═══ Exercise material ═══
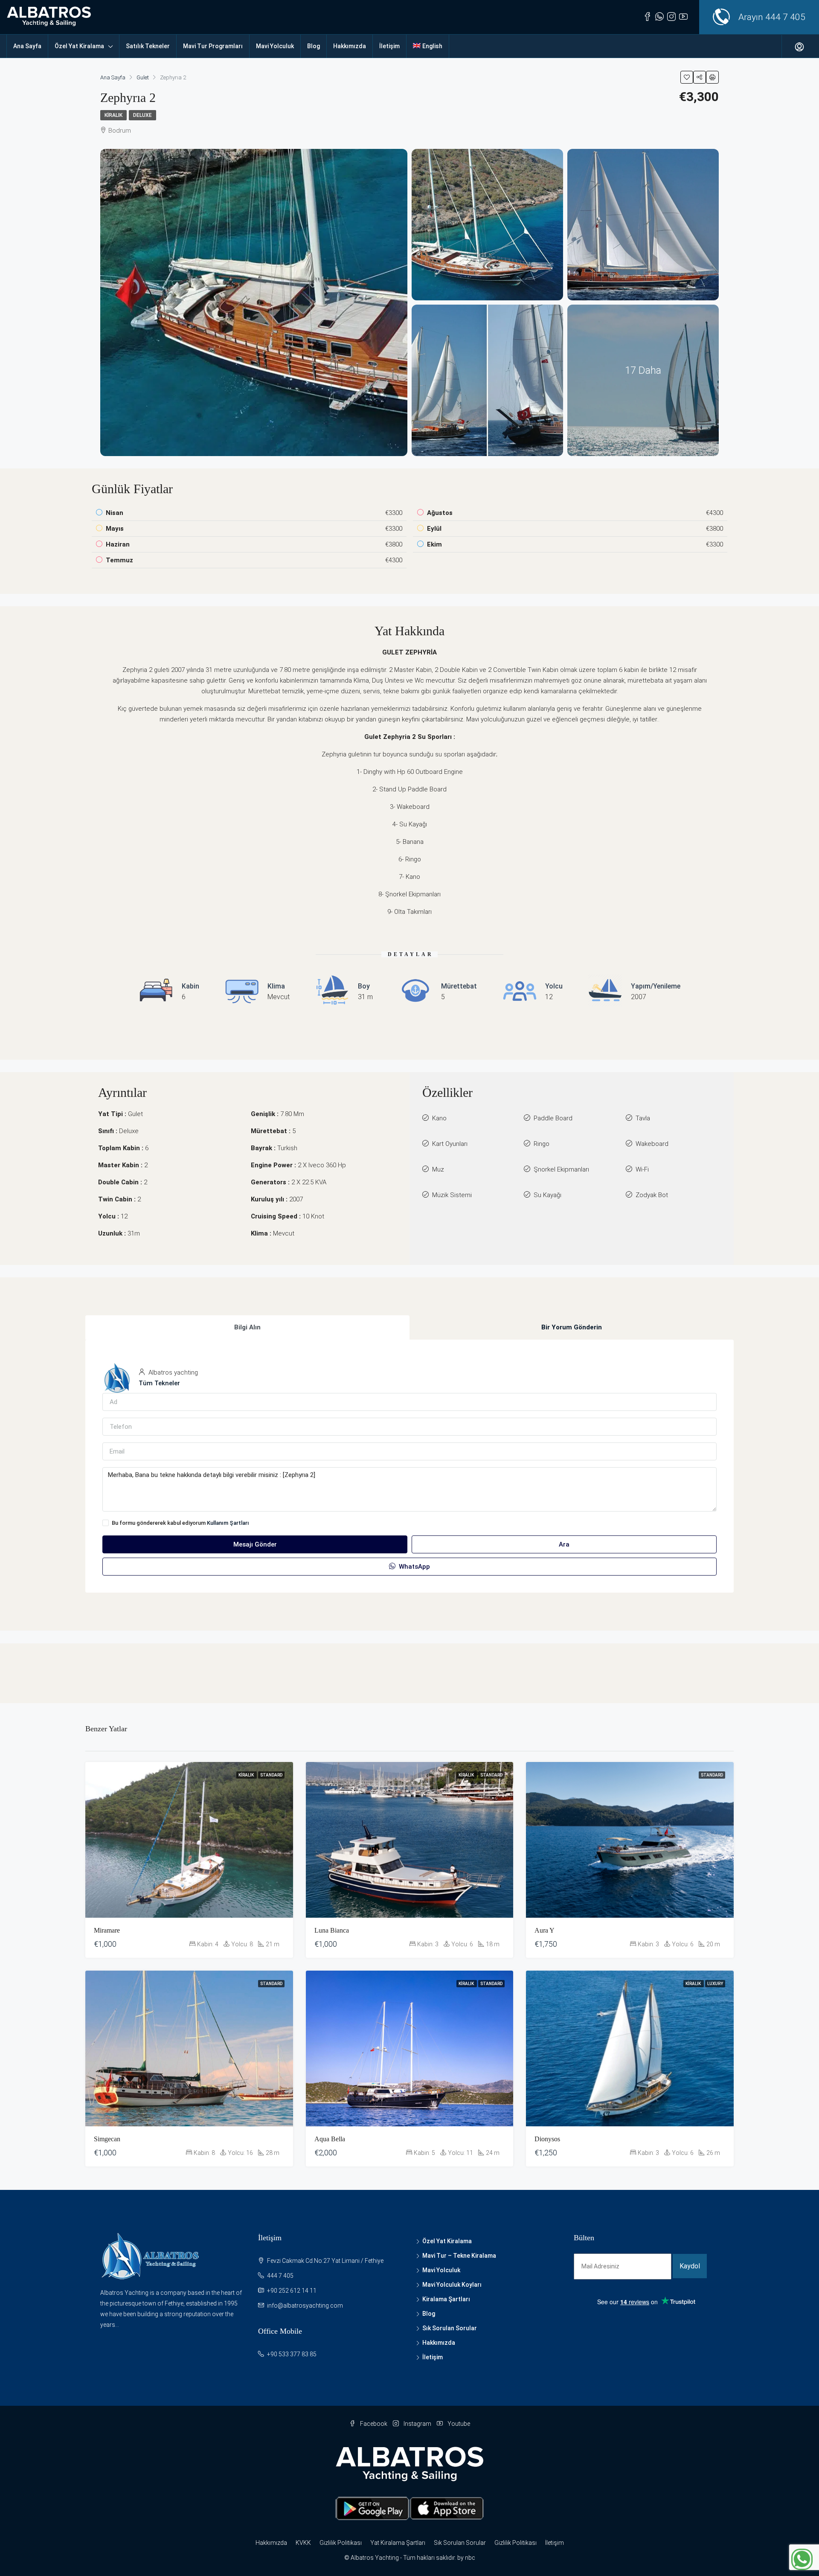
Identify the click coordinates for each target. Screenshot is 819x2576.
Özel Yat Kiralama (79, 46)
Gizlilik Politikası (340, 2542)
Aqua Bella (329, 2139)
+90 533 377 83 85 (292, 2354)
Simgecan (107, 2139)
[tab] (247, 1327)
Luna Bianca (331, 1930)
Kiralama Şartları (446, 2299)
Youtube (458, 2423)
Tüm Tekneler (159, 1383)
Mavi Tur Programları (213, 46)
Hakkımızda (349, 46)
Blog (313, 46)
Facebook (374, 2423)
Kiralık (113, 115)
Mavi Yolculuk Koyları (452, 2284)
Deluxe (142, 115)
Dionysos (547, 2139)
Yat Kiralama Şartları (397, 2542)
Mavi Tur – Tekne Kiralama (459, 2255)
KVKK (303, 2542)
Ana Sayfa (27, 46)
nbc (470, 2557)
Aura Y (544, 1930)
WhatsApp (413, 1566)
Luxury (715, 1983)
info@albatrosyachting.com (305, 2305)
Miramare (107, 1930)
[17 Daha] (643, 380)
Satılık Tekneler (148, 46)
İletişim (389, 46)
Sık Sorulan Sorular (449, 2328)
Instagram (417, 2423)
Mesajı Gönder (255, 1544)
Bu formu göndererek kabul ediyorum (180, 1523)
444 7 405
═══
### Work item
Give an exact copy of the entries, excluding all pictures.

### Output for this task
Identify the click coordinates for each target. Screenshot is 819x2576.
Özel Yat Kiralama (79, 46)
Gizlilik Politikası (340, 2542)
Aqua Bella (329, 2139)
+90 533 377 83 85 (292, 2354)
Simgecan (107, 2139)
[tab] (247, 1327)
Luna Bianca (331, 1930)
Kiralama Şartları (446, 2299)
Youtube (458, 2423)
Tüm Tekneler (159, 1383)
Mavi Tur Programları (213, 46)
Hakkımızda (349, 46)
Blog (313, 46)
Facebook (374, 2423)
Kiralık (113, 115)
Mavi Yolculuk Koyları (452, 2284)
Deluxe (142, 115)
Dionysos (547, 2139)
Yat Kiralama Şartları (397, 2542)
Mavi Tur – Tekne Kiralama (459, 2255)
KVKK (303, 2542)
Ana Sayfa (27, 46)
nbc (470, 2557)
Aura Y (544, 1930)
WhatsApp (413, 1566)
Luxury (715, 1983)
info@albatrosyachting.com (305, 2305)
Miramare (107, 1930)
[17 Daha] (643, 380)
Satılık Tekneler (148, 46)
İletişim (389, 46)
Sık Sorulan Sorular (449, 2328)
Instagram (417, 2423)
Mesajı Gönder (255, 1544)
Bu formu göndererek kabul ediyorum (180, 1523)
444 7 405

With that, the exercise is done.